It's becoming clear just how hooked investors have become on dollars injected into the economy by the U.S. government and Federal Reserve.
Just take a look at what happened on Wall Street this week as the Republican-led U.S. Senate shifted its focus to confirming a new Supreme Court justice, and away from the passage of a new fiscal-stimulus package. The Standard & Poor's 500 Index fell 2.4% Wednesday, wiping out gains for the year and putting the U.S. stocks gauge on track for its worst month since March.
“The market continues to reevaluate its previously very optimistic stance on the status of global risks out there,” Ben Randol, senior FX strategist at BofA Securities in New York, told Reuters.
The simplest takeaway is that the lack of fresh stimulus is negative for economic growth, and therefore bad for corporate earnings and stocks.
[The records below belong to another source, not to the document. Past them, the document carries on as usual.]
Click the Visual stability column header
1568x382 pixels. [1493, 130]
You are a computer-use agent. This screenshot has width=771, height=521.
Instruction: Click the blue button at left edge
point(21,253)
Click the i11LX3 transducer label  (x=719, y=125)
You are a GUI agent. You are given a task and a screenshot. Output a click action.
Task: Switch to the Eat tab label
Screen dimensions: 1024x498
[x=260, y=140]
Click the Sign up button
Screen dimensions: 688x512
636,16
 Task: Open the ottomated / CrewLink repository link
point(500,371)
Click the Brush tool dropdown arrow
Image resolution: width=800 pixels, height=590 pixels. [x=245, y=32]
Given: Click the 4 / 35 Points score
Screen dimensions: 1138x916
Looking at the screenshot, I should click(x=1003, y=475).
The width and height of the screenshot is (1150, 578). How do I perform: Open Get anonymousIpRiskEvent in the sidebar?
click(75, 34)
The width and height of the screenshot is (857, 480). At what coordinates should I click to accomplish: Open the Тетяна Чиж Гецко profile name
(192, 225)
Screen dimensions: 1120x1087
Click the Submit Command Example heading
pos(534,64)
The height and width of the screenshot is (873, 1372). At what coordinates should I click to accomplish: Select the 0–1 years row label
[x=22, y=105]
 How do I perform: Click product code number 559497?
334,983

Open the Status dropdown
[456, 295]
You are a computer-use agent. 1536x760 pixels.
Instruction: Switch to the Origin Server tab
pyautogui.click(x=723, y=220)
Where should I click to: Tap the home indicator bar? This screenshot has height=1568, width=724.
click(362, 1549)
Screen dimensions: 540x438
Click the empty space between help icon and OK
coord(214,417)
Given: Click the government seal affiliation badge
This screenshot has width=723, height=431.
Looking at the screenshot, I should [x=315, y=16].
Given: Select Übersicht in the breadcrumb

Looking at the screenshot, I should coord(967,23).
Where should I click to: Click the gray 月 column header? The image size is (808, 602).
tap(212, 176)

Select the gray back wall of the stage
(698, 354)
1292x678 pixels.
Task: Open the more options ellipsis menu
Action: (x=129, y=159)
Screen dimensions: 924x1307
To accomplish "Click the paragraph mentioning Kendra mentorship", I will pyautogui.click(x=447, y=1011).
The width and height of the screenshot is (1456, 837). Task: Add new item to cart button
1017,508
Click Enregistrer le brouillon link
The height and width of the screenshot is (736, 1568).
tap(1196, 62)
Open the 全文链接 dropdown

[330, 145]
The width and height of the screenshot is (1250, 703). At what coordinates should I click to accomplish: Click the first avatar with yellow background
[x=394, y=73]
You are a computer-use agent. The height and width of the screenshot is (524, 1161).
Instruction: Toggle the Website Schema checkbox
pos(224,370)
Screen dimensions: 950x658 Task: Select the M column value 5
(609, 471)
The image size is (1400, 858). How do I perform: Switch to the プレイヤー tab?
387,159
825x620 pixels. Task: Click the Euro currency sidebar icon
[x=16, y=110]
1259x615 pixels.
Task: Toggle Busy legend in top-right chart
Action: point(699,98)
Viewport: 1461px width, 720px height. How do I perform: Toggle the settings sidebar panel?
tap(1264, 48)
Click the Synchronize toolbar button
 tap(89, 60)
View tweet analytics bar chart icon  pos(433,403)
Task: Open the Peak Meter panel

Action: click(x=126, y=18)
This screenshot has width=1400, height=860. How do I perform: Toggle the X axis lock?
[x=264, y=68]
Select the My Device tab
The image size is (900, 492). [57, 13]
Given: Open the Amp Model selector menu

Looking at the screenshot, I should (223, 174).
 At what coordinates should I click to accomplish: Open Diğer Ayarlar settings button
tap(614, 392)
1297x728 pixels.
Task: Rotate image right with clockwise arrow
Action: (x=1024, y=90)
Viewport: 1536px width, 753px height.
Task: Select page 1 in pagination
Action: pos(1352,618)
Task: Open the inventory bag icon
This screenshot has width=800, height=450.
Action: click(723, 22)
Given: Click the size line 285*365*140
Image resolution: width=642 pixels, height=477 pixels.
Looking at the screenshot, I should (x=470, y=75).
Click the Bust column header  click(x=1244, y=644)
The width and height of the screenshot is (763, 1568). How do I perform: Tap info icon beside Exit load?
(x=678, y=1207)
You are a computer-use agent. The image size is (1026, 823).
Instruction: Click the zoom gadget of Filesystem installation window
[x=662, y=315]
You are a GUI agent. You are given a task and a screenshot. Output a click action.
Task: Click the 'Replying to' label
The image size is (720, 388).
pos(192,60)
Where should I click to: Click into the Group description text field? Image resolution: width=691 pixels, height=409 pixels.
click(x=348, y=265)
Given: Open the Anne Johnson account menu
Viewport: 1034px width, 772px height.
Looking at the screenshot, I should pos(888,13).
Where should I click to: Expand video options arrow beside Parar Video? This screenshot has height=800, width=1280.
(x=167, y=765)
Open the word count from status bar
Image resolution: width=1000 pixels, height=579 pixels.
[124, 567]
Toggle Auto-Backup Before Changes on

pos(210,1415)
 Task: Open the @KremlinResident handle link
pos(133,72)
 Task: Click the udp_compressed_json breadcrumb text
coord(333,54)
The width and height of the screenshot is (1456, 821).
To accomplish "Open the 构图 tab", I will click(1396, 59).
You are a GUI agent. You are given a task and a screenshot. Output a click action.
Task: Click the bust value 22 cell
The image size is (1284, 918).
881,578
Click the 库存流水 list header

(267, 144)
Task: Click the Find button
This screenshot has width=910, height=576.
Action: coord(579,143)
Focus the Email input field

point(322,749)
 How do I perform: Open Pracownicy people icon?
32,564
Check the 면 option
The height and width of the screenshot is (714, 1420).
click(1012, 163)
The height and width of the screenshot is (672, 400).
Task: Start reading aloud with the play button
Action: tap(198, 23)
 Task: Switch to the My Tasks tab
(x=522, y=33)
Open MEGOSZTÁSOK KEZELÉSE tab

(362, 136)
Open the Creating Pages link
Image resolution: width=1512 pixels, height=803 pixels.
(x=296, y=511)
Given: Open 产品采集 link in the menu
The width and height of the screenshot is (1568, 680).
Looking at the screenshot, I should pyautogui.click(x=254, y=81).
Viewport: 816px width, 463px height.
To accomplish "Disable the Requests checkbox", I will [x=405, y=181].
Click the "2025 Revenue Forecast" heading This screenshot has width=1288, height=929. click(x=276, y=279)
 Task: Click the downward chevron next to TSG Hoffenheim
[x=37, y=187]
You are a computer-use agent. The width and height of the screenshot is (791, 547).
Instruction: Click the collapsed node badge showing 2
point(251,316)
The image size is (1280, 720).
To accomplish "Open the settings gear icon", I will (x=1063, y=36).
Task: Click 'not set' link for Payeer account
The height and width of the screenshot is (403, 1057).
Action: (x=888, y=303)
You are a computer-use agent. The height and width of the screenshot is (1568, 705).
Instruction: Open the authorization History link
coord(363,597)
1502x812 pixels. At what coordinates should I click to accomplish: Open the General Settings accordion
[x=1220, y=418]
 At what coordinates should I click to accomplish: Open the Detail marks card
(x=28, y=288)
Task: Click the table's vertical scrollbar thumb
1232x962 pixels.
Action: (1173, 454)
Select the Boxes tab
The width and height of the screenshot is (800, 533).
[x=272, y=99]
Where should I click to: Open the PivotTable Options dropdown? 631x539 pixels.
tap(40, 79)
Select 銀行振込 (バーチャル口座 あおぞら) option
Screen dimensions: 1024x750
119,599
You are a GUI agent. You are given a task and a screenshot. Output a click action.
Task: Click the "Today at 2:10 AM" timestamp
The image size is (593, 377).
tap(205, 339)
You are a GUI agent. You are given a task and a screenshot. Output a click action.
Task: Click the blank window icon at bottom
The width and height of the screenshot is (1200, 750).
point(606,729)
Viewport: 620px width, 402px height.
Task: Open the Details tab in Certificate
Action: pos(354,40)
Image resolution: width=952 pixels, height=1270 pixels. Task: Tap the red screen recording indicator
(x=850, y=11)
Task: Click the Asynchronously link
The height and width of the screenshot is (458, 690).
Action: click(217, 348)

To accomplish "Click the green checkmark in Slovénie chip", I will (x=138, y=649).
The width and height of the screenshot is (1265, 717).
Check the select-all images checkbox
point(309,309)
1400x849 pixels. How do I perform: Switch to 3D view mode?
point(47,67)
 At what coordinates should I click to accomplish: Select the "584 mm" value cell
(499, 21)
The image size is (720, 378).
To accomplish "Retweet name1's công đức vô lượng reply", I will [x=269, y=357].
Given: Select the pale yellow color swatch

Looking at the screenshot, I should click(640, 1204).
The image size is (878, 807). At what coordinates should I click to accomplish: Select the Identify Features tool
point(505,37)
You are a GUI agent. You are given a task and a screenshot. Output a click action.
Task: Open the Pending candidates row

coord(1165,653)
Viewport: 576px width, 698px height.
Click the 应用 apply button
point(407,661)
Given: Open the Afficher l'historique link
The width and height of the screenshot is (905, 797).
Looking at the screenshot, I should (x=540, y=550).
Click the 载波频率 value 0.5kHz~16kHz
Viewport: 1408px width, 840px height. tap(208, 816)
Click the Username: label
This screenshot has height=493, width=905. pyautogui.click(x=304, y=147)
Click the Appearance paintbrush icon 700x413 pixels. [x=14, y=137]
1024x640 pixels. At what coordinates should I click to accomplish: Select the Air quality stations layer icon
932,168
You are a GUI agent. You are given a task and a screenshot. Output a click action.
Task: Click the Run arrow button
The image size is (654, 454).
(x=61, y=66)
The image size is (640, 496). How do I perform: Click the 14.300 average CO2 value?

The diminishing chances for a new package prompted Ian Sheperdson, chief economist for the forecasting firm Pantheon Macroeconomics, to slash his forecast for fourth-quarter U.S. growth to 4% from 10%. Without more money injected into the economy, consumer spending will be lower than previously expected.
"It's just not possible for consumption to continue at its current pace in the absence of a much bigger income-replacement program," Shepherdson wrote.
Bitcoin, which recently has shown a high correlation with stocks, has sold off this week as well, showing that most investors still prefer cash in a flight to safety.
"Crypto has been unable to shake its recent correlation to the S&P," Micah Erstling, a trader at the cryptocurrency firm GSR, wrote in an emailed comment.
The cryptocurrency is still sitting on a 42% gain for the year, and indeed digital assets were ranked this week by Bloomberg News as the world's top-performing investment category. As headlines trumpeting new stock-market highs in the mainstream financial press start to fade, bitcoin might get a second look from investors on the prowl for an alternative to traditional assets.
One clear theme is just how unified top Federal Reserve officials are in harping on Congress to provide a new fiscal-stimulus package, even as such efforts prove increasingly futile.
A Bloomberg article on Wednesday recounted how not just Fed Chair Jerome Powell but a "parade" of top officials from the central bank's Chicago, Boston and Cleveland branches used public appearances to clamor for more fiscal aid.
The upshot is that any new stimulus in the near term is going to have to come from the Fed itself, which already has cut interest rates close to zero and is currently printing about $120 billion a month to buy U.S. Treasuries and government-backed mortgages.
Mary Daly, who heads the Federal Reserve Bank of San Francisco, said Wednesday that central-bank economists won't know it's time to start tightening monetary policy until higher inflation actually shows up.
The Federal Reserve has already printed about $3 trillion of new money this year, expanding its balance sheet by about three-quarters, which has encouraged cryptocurrency analysts in their assertions that bitcoin stands to benefit as an inflation hedge.
A new round of stimulus to stanch the losses on Wall Street might bolster demand for inflation hedges, which might get bitcoin prices going up again. That could help cement crypto's lead in the 2020 asset-class rankings, which in turn would probably lure in even more buyers.
Bitcoin has bounced up to $10,400 from Wednesday's low of $10,150. The cryptocurrency, however, may have a tough time maintaining the bullish momentum with the U.S. dollar showing signs of life.
The dollar index (DXY), which tracks the greenback's value against major fiat currencies, is trading at two-month highs above 94.
Bitcoin had been one of the biggest beneficiaries of the dollar's sell-off this summer.
"Bitcoin will likely follow further downside together with precious metals given the DXY breakout," Matthew Dibb, co-founder, and COO of Stack, a provider of cryptocurrency trackers and funds, told CoinDesk.